§ Stored data entries:
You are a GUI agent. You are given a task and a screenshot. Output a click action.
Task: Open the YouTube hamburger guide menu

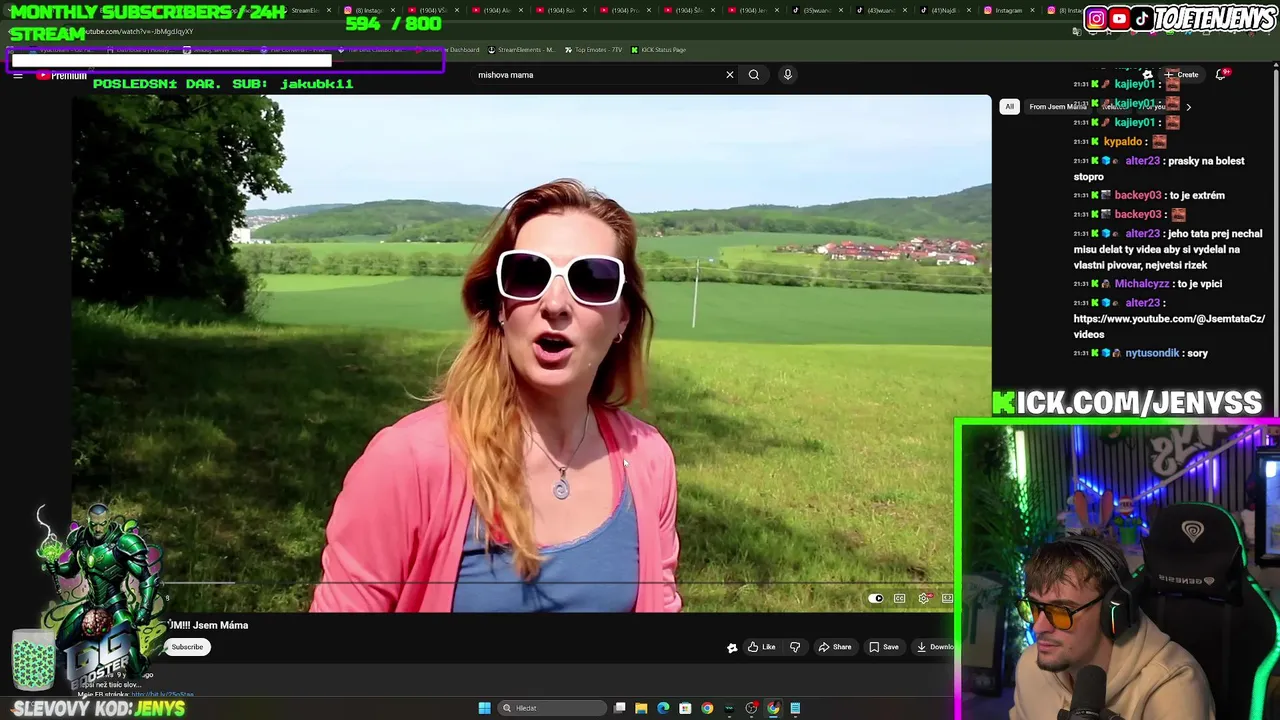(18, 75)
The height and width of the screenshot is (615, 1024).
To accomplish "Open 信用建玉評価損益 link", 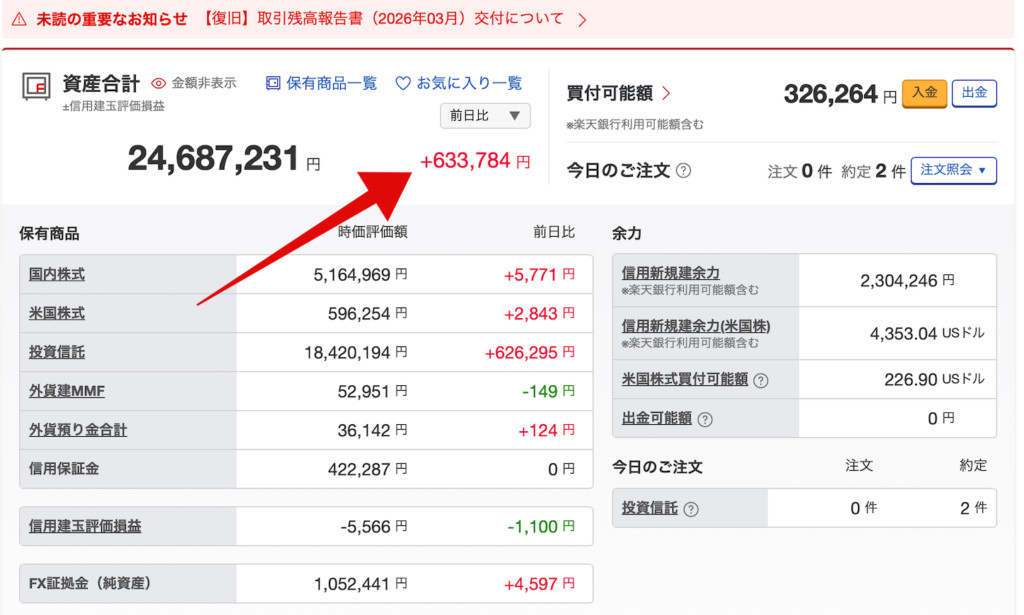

§ WORK TO BE COMPLETED: What lines above mention "screenshot"? Copy each one.

§ TASK RESULT:
You are a GUI agent. You are given a task and a screenshot. Output a click action.
The height and width of the screenshot is (615, 1024).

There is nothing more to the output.